For general usage of this command you can run chrombpnet bias pipeline -h or refer to the documentation below. This command is intended to train and do quality checks on the bias model. You also have the option of performing the entire pipeline in two individual commands chrombpnet train and chrombpnet qc.

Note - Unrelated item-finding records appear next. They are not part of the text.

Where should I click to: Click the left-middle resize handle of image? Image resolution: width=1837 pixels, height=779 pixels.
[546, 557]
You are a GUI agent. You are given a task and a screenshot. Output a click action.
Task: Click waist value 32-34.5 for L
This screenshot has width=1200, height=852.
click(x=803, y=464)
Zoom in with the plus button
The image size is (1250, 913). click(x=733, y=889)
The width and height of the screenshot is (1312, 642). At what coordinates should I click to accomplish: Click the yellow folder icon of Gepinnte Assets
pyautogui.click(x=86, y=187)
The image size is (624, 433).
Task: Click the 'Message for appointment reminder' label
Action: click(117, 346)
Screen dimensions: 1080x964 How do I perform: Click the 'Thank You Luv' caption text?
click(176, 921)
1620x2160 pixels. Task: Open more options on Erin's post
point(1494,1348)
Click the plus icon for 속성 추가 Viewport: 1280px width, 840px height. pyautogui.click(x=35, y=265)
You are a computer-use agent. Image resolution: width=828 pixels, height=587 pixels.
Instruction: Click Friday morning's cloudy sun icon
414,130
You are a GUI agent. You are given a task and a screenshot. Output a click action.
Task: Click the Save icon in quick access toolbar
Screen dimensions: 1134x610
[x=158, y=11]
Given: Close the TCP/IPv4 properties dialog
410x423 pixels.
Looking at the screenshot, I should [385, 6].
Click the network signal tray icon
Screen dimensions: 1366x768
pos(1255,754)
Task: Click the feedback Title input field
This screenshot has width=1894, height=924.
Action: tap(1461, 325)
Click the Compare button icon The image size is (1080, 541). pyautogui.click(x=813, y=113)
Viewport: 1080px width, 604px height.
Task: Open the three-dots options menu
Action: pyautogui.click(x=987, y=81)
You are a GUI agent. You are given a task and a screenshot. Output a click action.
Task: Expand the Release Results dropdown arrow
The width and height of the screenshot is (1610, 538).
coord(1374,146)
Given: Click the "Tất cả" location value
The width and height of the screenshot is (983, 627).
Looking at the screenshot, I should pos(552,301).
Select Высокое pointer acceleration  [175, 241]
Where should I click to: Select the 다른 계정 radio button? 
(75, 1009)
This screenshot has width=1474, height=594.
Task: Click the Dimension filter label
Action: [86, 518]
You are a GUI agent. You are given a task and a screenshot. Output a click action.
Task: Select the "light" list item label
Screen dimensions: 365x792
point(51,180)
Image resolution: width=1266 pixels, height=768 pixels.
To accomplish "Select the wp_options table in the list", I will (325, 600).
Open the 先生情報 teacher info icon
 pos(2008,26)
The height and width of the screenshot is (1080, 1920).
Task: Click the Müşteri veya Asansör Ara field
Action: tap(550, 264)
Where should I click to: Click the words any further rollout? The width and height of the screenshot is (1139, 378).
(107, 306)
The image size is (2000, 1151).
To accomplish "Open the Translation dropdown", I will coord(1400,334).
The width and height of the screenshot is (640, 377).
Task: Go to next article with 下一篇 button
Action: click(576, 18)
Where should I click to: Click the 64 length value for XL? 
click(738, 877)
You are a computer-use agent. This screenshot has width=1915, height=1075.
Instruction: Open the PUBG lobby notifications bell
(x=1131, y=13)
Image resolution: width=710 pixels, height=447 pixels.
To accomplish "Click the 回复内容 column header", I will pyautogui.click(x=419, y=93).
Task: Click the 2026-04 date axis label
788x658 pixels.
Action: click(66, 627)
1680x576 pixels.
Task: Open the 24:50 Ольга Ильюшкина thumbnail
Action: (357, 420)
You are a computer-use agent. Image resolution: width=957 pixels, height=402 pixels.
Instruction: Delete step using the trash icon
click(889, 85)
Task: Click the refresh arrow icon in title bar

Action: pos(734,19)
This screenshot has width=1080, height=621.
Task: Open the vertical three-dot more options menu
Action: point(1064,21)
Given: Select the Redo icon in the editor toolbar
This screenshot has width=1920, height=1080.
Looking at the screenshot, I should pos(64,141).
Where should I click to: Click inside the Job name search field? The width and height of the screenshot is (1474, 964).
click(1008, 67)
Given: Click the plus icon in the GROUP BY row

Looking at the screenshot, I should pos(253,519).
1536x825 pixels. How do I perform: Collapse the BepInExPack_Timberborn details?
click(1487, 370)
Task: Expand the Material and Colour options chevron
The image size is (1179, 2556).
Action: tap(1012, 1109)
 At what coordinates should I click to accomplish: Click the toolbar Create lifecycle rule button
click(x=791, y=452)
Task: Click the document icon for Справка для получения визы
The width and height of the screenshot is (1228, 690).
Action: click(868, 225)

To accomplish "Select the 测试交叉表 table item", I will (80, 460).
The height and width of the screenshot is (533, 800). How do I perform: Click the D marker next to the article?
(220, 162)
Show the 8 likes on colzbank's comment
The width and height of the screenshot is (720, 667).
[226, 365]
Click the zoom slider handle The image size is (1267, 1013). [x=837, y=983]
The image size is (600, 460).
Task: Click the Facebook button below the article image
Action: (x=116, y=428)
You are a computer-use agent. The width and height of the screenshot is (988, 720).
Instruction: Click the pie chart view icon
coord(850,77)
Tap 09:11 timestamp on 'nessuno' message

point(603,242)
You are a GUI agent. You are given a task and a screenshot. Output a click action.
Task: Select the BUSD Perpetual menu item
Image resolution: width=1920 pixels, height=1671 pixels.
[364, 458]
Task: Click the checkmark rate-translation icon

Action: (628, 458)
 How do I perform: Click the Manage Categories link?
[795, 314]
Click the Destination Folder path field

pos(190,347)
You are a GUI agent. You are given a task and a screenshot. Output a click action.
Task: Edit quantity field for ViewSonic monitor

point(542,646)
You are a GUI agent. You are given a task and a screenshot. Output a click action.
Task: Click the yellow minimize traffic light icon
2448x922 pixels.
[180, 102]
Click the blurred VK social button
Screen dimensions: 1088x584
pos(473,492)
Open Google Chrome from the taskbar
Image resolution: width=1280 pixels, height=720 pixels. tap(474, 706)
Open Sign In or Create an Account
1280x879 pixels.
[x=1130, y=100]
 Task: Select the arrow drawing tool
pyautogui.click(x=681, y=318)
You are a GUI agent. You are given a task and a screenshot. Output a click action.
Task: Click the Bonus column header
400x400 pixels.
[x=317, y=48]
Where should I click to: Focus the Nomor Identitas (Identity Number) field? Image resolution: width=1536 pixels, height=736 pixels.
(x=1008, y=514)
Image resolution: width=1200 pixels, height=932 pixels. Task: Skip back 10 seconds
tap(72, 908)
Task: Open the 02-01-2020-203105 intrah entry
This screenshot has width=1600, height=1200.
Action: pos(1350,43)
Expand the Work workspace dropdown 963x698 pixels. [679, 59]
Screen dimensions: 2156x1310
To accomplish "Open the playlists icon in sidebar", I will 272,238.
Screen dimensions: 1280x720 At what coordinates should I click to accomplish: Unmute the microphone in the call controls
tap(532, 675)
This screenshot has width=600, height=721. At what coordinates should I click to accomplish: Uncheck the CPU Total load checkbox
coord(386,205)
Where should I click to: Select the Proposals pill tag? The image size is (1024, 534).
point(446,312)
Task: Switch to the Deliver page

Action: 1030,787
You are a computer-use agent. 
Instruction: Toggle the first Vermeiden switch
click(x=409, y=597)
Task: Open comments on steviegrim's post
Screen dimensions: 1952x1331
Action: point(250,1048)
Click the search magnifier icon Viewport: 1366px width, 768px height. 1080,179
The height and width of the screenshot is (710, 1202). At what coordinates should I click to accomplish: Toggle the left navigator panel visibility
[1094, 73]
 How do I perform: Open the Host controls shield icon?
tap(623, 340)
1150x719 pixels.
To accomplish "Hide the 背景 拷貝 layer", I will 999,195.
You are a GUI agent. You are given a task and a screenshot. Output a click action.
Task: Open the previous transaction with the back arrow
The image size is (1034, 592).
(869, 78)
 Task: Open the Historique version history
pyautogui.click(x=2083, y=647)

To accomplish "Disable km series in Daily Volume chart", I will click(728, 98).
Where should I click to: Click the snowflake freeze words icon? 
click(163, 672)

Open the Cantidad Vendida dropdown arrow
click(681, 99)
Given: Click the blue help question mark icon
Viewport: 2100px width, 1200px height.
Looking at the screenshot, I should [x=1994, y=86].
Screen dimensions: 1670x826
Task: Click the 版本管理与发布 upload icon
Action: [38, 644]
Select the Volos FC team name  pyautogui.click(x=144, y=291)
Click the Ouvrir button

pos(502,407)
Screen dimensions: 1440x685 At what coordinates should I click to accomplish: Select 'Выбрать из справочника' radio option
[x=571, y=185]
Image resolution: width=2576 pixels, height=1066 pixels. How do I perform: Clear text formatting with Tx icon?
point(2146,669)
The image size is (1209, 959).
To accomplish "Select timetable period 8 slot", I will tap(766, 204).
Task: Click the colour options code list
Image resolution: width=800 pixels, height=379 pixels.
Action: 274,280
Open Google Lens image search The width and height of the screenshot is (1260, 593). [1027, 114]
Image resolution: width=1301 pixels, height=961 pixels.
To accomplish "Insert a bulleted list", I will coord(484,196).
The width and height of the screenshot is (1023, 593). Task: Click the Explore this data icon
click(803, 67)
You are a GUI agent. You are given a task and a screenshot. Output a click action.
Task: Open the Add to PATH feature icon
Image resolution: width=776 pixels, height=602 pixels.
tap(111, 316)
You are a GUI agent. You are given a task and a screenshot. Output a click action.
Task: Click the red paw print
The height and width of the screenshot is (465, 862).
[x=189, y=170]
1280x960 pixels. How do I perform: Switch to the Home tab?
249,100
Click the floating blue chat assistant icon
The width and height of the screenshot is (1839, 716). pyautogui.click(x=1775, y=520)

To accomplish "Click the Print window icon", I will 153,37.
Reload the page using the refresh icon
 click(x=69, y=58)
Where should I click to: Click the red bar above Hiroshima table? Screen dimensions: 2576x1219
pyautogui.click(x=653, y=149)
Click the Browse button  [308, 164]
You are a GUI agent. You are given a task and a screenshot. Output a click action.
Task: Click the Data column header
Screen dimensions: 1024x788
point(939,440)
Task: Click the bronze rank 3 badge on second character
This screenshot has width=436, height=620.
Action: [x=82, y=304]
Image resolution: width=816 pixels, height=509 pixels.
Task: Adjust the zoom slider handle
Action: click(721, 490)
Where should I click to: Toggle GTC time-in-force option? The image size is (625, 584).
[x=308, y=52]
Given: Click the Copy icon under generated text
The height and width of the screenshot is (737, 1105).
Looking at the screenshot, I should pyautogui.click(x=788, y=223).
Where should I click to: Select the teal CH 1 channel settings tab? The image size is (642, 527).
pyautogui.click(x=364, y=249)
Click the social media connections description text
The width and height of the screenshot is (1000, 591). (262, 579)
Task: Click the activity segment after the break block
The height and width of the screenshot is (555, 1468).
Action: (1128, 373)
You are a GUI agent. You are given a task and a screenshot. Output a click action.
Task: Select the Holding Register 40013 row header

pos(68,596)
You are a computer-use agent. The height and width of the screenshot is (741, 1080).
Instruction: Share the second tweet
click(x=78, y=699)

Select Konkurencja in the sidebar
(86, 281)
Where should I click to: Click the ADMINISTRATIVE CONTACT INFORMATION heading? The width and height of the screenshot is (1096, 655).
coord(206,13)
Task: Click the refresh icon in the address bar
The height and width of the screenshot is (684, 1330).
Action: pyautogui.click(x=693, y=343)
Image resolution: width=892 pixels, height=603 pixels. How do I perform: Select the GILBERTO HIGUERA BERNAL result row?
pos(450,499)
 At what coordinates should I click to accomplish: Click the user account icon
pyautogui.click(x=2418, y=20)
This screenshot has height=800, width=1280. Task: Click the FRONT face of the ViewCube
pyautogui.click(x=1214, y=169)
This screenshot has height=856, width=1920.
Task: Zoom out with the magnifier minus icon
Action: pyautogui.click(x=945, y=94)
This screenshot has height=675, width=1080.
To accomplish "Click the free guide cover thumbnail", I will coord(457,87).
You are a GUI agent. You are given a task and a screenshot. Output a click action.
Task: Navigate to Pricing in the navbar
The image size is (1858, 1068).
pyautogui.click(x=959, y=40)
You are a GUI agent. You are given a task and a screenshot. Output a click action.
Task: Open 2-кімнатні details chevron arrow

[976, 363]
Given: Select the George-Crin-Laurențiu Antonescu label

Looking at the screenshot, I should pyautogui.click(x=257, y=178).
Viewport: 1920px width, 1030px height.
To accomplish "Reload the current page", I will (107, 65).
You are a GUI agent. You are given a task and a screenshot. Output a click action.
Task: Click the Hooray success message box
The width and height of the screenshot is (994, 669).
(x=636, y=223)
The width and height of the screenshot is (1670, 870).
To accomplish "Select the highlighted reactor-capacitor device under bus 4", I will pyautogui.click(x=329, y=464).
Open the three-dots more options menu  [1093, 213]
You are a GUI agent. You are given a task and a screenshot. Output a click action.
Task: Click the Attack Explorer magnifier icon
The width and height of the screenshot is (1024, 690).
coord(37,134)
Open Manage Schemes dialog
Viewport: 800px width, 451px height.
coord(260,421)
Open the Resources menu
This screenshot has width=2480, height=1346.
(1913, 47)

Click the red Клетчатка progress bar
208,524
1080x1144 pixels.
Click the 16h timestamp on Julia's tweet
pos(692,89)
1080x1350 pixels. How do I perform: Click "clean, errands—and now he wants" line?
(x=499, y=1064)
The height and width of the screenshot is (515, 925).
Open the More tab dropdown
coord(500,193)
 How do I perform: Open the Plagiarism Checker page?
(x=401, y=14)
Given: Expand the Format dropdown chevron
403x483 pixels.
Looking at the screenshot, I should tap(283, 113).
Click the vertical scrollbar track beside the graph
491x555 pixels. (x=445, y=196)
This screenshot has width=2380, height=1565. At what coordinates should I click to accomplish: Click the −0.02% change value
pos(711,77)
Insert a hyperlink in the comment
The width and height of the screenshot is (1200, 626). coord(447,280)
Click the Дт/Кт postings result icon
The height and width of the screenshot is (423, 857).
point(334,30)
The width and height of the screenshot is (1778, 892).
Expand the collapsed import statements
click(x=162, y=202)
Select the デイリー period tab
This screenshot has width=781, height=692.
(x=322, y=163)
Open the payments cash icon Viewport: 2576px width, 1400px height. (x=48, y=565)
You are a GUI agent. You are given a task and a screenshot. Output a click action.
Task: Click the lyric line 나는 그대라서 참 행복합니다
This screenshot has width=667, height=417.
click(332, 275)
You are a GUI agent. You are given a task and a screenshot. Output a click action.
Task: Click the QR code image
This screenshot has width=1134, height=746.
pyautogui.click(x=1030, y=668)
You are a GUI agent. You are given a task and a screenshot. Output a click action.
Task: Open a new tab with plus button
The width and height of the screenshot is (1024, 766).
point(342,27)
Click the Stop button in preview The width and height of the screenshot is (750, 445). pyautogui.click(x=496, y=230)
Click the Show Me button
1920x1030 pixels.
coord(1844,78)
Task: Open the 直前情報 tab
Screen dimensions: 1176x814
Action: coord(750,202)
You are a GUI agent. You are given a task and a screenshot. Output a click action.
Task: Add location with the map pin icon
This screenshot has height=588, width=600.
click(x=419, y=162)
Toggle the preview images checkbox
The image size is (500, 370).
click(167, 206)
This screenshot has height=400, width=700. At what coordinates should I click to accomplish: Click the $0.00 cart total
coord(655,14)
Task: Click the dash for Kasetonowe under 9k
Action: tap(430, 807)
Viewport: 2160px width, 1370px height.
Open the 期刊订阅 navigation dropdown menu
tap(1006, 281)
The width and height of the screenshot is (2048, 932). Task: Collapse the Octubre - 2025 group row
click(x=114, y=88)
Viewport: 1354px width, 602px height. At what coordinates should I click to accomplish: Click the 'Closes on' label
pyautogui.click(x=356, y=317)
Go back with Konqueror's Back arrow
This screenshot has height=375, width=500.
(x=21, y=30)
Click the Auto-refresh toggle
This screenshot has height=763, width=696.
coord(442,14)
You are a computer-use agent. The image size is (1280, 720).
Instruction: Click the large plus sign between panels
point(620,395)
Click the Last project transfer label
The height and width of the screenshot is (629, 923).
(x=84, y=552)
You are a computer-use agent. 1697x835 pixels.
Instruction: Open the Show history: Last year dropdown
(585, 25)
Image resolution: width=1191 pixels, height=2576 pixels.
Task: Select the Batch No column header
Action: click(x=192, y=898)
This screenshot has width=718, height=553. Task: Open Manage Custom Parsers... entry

The command above outputs quality check report in two different formats - html and pdf. For your convenience and reference we provide links to both the outputs here - html and pdf.

Usage


Input Format

  • -i: input file path with filtered reads. Example files for supported types - bam, fragment, tagalign
  • -t: type of input file. Following string inputs are supported - "bam", "fragment", "tagalign".
  • -d: assay type. Following types are supported - "ATAC" or "DNASE"
  • -g: reference genome fasta file. Example file human reference - hg38.fa
  • -c: chromosome and size tab seperated file. Example file in human reference - hg38.chrom.sizes
  • -p: Input peaks in narrowPeak file format, and must have 10 columns, with values minimally for chr, start, end and summit (10th column). Every region is centered at start + summit internally, across all regions. Example file with ENCSR868FGK dataset - peaks.bed
  • -n: Input nonpeaks (background regions)in narrowPeak file format, and must have 10 columns, with values minimally for chr, start, end and summit (10th column). Every region is centered at start + summit internally, across all regions. Example file with ENCSR868FGK dataset - nonpeaks.bed
  • -b: Float value for bias threshold factor. Defaults to 0.5 for "ATAC" assay type and 0.8 for "DNASE" assay type.
  • -f: json file showing split of chromosomes for train, test and valid. Example 5 fold jsons for human reference - folds
  • -o: Output directory path

Please find scripts and best practices for preprocssing here.

Output Format

The ouput directory will be populated as follows -

models\
	...
	bias.h5
	...
logs\
	...
	
intermediates\
	...

evaluation\
	...
	pwm_from_input.png 
	bias_metrics.json
	bias_only_peaks.counts_pearsonr.png
	bias_only_peaks.profile_jsd.png
	profile_motifs.pdf
	counts_motifs.pdf
	...

Following are some things to keep in mind when using custom datasets:

  • profile_motifs.pdf should only contain enzyme bias motifs. If you see any TF-motifs in profile_motifs.pdf and counts_motifs.pdf retrain the bias model train_bias_model.sh with bias threshold factor -b of 0.4/0.3 for ATAC and a value between 07-0.5 for DNASE.
  • In bias_metrics.json make sure that the counts pearsonr in peaks is less than < -0.2. Otherwise increase the bias threshold by 0.1/0.2.